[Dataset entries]
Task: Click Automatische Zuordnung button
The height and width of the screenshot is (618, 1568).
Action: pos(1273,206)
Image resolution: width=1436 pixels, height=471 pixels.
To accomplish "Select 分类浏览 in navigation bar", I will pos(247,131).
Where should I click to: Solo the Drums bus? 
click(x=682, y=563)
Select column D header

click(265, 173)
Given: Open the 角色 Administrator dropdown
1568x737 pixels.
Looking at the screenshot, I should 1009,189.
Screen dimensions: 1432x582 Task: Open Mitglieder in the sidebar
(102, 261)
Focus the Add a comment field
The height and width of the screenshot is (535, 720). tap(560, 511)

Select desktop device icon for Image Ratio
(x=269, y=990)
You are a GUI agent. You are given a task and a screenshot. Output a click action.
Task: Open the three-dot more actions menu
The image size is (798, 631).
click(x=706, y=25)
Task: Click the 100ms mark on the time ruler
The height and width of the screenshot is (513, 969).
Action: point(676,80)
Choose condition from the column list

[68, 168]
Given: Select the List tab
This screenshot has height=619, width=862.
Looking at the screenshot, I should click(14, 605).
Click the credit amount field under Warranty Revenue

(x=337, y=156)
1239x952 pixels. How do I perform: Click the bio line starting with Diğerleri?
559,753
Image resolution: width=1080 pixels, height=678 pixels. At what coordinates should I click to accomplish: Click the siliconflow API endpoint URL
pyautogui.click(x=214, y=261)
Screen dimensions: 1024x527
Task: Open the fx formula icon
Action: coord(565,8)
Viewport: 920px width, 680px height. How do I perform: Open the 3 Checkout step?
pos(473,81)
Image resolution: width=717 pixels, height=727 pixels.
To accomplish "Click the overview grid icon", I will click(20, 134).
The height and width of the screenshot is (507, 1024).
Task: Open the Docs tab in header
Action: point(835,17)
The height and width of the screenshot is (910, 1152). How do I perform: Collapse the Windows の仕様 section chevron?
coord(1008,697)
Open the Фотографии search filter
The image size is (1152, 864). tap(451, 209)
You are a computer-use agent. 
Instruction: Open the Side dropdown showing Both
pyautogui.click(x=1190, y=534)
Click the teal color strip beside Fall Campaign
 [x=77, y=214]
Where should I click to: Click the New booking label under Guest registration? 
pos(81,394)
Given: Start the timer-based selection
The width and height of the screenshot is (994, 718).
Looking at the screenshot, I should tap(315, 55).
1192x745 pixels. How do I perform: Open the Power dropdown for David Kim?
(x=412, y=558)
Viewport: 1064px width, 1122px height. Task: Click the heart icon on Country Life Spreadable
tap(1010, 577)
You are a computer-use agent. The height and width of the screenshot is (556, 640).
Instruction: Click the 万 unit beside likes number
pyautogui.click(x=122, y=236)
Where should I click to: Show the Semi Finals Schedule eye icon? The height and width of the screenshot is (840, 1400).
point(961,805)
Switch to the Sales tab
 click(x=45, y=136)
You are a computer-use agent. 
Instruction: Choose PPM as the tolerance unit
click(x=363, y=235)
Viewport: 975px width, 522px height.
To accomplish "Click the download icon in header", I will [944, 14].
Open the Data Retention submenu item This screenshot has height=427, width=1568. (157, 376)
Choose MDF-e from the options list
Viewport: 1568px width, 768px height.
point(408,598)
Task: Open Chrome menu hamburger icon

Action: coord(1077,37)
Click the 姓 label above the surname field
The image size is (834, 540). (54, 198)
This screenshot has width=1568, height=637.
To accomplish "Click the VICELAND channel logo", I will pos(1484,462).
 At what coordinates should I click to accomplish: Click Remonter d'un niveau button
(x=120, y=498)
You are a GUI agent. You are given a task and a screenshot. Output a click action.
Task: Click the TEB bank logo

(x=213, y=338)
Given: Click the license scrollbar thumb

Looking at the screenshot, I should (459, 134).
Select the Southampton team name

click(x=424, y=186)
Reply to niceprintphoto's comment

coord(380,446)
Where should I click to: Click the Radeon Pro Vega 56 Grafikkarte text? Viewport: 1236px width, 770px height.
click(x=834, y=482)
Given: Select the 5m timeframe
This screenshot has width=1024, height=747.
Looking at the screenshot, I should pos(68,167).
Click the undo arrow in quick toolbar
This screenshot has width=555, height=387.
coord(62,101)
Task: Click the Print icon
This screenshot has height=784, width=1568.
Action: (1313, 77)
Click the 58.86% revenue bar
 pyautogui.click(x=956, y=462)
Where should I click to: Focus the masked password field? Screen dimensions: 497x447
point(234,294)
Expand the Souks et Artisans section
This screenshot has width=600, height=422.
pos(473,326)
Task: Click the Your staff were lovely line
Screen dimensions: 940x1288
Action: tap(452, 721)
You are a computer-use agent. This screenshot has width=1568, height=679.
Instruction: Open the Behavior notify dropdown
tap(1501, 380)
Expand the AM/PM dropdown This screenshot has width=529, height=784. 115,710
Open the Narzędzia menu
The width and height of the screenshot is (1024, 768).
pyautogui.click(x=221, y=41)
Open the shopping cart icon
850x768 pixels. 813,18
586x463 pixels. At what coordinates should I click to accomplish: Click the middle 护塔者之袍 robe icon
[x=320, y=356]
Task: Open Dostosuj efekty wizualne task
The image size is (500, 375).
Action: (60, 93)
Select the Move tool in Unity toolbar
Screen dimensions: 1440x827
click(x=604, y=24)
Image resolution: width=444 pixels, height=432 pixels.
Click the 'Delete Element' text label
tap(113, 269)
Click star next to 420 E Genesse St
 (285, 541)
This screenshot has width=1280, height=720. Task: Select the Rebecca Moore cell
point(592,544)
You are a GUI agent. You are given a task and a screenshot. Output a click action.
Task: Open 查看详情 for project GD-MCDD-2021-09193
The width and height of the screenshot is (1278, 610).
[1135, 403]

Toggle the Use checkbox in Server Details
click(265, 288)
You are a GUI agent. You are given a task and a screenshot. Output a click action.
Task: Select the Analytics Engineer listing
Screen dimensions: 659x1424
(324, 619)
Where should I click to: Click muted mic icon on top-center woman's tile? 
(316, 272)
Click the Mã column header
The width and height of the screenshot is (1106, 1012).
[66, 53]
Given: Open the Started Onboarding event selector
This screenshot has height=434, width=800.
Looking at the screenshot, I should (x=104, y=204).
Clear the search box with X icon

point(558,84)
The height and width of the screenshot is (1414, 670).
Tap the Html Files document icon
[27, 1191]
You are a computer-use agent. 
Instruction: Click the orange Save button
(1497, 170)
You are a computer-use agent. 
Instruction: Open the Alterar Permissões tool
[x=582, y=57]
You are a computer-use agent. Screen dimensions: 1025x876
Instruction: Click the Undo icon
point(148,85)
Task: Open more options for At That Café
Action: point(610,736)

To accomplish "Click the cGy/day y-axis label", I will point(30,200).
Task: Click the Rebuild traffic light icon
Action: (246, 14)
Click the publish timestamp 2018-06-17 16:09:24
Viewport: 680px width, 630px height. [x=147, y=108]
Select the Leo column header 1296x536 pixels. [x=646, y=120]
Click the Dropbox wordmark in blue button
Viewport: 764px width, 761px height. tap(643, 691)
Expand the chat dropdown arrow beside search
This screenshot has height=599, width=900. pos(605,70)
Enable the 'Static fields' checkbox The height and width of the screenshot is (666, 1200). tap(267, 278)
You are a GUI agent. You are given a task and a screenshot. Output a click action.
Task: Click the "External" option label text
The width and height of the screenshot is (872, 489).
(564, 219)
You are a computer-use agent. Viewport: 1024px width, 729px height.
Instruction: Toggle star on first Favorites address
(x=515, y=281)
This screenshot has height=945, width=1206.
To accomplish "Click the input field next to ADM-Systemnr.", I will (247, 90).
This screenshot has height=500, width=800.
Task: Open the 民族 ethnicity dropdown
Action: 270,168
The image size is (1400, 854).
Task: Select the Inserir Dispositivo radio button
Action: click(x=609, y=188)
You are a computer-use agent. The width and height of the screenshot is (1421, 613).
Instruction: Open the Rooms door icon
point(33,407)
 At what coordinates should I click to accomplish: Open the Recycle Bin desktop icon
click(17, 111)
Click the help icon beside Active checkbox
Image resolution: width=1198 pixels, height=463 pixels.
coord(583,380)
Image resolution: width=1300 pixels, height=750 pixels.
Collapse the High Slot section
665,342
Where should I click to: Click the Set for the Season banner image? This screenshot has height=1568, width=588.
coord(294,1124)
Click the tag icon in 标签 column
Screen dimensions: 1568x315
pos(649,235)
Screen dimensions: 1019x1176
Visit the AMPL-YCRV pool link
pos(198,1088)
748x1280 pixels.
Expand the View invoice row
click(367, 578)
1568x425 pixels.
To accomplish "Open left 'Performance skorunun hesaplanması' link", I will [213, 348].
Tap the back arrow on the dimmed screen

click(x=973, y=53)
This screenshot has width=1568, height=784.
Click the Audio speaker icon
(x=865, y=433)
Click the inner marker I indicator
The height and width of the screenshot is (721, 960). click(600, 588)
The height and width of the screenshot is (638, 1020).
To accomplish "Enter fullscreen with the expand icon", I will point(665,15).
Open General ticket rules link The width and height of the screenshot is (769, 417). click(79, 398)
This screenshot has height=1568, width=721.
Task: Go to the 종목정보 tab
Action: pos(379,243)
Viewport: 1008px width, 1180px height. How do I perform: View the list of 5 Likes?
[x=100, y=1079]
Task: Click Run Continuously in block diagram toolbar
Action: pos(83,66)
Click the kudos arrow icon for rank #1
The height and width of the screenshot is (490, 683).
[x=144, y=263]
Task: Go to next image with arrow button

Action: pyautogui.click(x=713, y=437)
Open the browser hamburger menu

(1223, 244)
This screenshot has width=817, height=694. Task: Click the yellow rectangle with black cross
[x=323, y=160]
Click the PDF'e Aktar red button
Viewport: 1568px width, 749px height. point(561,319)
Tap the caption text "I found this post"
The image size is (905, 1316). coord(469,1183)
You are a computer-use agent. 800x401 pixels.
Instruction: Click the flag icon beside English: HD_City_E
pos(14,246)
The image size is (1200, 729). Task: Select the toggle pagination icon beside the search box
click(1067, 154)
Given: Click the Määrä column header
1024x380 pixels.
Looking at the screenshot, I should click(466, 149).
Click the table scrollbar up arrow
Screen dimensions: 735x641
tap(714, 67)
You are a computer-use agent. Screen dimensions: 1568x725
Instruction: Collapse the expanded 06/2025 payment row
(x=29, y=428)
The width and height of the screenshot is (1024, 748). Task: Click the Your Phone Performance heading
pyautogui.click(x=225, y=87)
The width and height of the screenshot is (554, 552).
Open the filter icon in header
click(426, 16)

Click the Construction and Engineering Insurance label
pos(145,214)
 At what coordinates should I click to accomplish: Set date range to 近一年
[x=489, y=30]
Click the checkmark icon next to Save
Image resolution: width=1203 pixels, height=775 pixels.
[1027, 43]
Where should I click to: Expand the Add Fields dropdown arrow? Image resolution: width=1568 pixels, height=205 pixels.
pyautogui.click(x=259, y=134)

What needs to be done »
From the entries, copy every line in which the string "computer" can be found.

Task answer »
You are a computer-use agent. 
You are a computer-use agent. The height and width of the screenshot is (556, 640).
You are a computer-use agent. 
You are a computer-use agent. This screenshot has width=1568, height=679.
You are a computer-use agent. 
You are a computer-use agent. 
You are a computer-use agent. Screen dimensions: 1025x876
You are a computer-use agent. Viewport: 1024px width, 729px height.
You are a computer-use agent. The width and height of the screenshot is (1421, 613).
You are a computer-use agent. 800x401 pixels.
You are a computer-use agent. Screen dimensions: 1568x725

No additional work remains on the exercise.